November 6, 2013
Engineers Program Robot To Learn From A Human’s Touch
[ Watch the video: Human Touch Makes Robots Smarter ]
Lee Rannals for redOrbit.com - Your Universe OnlineIndustrial robots have no brains and are programmed to move through actions that have been embedded in the memory bank. These robots repeat the exact same action every time an object goes by, making them efficient but limited in capability.
Now, engineers have built a robot that has the ability to learn from humans and make adjustments to its memory bank while performing a task.
A team from Cornell University modified a Baxter robot from Rethink Robotics, giving it the power to co-actively learn from humans in order to plan actions that are suitable to the environment it is working in. This will enable robots working in a more diverse situation, such as in a house, to handle more objects.
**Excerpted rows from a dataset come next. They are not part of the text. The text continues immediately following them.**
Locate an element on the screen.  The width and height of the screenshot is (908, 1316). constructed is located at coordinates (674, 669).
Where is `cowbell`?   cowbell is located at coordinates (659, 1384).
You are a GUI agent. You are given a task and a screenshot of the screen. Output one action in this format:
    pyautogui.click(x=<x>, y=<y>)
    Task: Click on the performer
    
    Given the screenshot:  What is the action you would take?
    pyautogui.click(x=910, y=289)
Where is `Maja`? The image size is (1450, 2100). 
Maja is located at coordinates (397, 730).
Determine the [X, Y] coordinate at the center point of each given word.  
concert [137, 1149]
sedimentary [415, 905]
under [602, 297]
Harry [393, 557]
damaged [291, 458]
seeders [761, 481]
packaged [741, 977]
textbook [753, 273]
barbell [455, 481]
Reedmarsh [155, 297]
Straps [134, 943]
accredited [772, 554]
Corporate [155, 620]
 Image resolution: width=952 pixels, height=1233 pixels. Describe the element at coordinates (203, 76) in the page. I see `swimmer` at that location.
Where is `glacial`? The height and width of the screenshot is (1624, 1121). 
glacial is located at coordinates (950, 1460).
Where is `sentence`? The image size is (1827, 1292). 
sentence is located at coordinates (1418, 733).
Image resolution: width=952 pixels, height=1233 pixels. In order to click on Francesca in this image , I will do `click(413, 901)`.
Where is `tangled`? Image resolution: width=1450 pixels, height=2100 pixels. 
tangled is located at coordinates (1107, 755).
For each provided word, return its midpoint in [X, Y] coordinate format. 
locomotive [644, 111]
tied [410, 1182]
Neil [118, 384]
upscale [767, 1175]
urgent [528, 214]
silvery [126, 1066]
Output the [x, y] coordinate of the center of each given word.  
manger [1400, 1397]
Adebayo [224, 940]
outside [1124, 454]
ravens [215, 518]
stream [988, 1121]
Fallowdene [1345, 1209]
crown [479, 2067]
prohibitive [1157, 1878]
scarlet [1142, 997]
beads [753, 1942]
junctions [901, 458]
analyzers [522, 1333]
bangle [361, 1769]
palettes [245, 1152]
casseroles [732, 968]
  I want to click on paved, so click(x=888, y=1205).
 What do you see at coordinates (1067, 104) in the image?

A personal robot working in a house may have to handle both tomatoes and canned goods, each of which require a different grip. A co-active learning technique would help personal robots continue to learn from humans so that they can be useful in a variety of environments.
Researchers built upon previous work by adding programming that lets the robot plan its own motions. The modified Baxter robot displays three possible trajectories on a touch screen where an operator is able to select the one that looks the best.
As the robot executes its movements, the operator is able to intervene and manually guide the arms to fine-tune the trajectory. This technique enables operators to give the robot corrective feedback, effectively sharpening the machine’s talents.
The team designed a “zero-G” mode on the robot where its arms hold their position against gravity but allow the operator to move them. The robot has a learning algorithm that can memorize the movements the operator makes with its arm. While the first correction may not be the best option, the learning algorithm allows the robot to learn incrementally so it could keep refining its trajectory a little more each time the human operator makes adjustments or selects a trajectory on the touch screen.
Researchers said that it asked a group of people who were not part of the research team to attempt to train the robot. Most of the users were able to train the robot successfully on a particular task with just five uses of corrective feedback.
The Baxter robot is able to associate a particular trajectory with each type of object. For example, a quick flip over might be the fastest way to move a cereal box, but that would not work with a carton of eggs or an open bottle of liquid. The robot can also be taught certain aspects about objects, such as the fact that eggs are fragile and should be handled with care by keeping them close to the counter.
The robot can be taught self-awareness as well, so if it is cutting an object with a knife in the kitchen, it knows to hold the knife in close and not to make a wide swing action towards a human.
Researchers will soon be presenting their paper at the Neural Information Processing Systems conference in Lake Tahoe, California.